Provided passage:

+---+

FBH Throwback- Why, Why, Why Icelanders?: Stoke City’s Ice Age


Sunday 3 May 1998. The final day of the 1997/98 Football League First Division season and Stoke City’s first at the Britannia Stadium. The Potters hosted Manchester City on that last day, with both sides on the brink of relegation to the third tier. The game finished in a crushing 5-2 win for the visitors in front of a then-record attendance for the new place.

The win wasn’t enough to keep Manchester City up, and both clubs were relegated to the Second Division. It was a dreadful end to an appalling first campaign at our new home. I could hardly say I was a regular thanks to a combination of work and university, but I got to eight games at the Britannia Stadium, and we lost every single one. Dad wasn’t happy with his and our lot, and our relegation saw us dumped in the third tier for the second time in less than a decade.

If you count caretaker Alan Durban, the Potters got through three managers during the season, and so it was hoped that whoever came in during the summer of 1998 would provide some stability and rebuild. Chief Executive Jez Moxey warned that the club’s finances were dire following relegation, thus dampening any expectations supporters may have had, but chairman Keith Humphreys apologised for the “bloody awful football” of the previous season, appointing Brian Little as Stoke’s new manager.

Brian Little – seen as a coup

The appointment of Little was seen as something as a coup for the Potters. Little had built a reputation as a bright young manager with first Darlington and then Leicester City before taking the Aston Villa job, the club where he spent his entire playing career. Little did well with Villa. In his first full season, he took them to fourth place in the Premier League and the FA Cup semi-finals, while they lifted the League Cup, beating Leeds United 3-0 at Wembley. The 1996/97 season saw Villa finish fifth in the Premier League, but Little left Villa Park during February 1998 with the club in the bottom half of the table.

Dad and I were impressed with Little’s appointment and felt he would be able to lead us to promotion despite his hands being tied in the transfer market. Indeed, Little was restricted to free transfers such as David Oldfield, Phil Robinson, and Bryan Small.

+---+

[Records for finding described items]
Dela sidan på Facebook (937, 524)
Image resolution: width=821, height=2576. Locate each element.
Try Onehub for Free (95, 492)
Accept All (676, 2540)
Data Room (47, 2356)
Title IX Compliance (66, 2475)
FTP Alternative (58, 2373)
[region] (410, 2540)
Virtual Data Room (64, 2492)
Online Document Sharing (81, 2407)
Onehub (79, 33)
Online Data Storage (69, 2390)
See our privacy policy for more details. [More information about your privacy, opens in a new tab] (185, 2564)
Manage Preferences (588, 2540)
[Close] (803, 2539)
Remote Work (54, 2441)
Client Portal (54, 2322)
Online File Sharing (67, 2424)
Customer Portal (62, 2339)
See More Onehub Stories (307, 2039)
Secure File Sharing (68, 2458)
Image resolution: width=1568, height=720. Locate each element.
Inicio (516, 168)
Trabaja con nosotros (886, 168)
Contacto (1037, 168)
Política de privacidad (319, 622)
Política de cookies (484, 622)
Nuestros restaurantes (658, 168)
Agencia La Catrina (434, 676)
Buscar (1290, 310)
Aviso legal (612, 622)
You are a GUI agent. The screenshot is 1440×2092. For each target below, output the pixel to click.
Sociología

+---+

Brief 1:
Repeat word for word the part of the Stoke City article that starts with "FBH Throwback- Why, Why, Why" and goes on through "than a decade.".
Brief 2:
Carry on the Stoke City article from its last sentence.

Exercise result 1:
FBH Throwback- Why, Why, Why Icelanders?: Stoke City’s Ice Age


Sunday 3 May 1998. The final day of the 1997/98 Football League First Division season and Stoke City’s first at the Britannia Stadium. The Potters hosted Manchester City on that last day, with both sides on the brink of relegation to the third tier. The game finished in a crushing 5-2 win for the visitors in front of a then-record attendance for the new place.

The win wasn’t enough to keep Manchester City up, and both clubs were relegated to the Second Division. It was a dreadful end to an appalling first campaign at our new home. I could hardly say I was a regular thanks to a combination of work and university, but I got to eight games at the Britannia Stadium, and we lost every single one. Dad wasn’t happy with his and our lot, and our relegation saw us dumped in the third tier for the second time in less than a decade.

Exercise result 2:
And we started the season well. In fact, we started the season like a high-speed train, winning all of our opening six league games, including an incredible 4-3 win at Preston.

Dad was going to games on a regular basis and enjoying the fact that we were actually winning again. But my attendance became extremely limited. I was made redundant from my job during the summer but quickly landed a new one. The problem was my shift patterns, which included me working all day on Saturdays, and until 8 or 9 o’clock in the evening during the week. The first game I managed to get to was the Boxing Day game with Preston which saw us lose miserably, the 1-0 defeat meaning I’d seen us lose nine games out of nine since we’d moved to the Brit.

The Potters continued to fire on all cylinders until the end of November when we were still top of the table and looking like a decent bet for promotion. But the New Year saw us fall apart and turn in some dreadful performances, particularly at the Britannia Stadium.

The first of these was an alarming 3-1 mauling by Wrexham – I was there and received some huge stick from a university mate who was a big Wrexham fan – and this was followed by a 4-0 beating by Reading in the next home fixture. Defeats to Fulham and Notts County in the next two home games meant that the Potters had lost five consecutive home games, and by now, the club’s support was more than restless, with displays of open contempt displayed towards the board a regular feature at the Brit.

However, arguably Stoke’s worst performance came in a 2-0 defeat at Millwall, who managed it with just nine men. Little himself certainly agreed, describing the showing as “the worst result in my twelve years in management”.

Two more wallopings were dished out at the Brit before the season was out – both 4-1 defeats to Bristol Rovers and Burnley – while our second to last away game saw us lose 4-0 at Gillingham, where a certain Tony Pulis was in charge.

We saw the season out with a 2-0 win over Walsall, which saw us finish in eighth place following our spectacular collapse in the second half of the season. It was our second worst finish ever, and I’d not seen Stoke win a game since the last day at the Victoria Ground two years previously.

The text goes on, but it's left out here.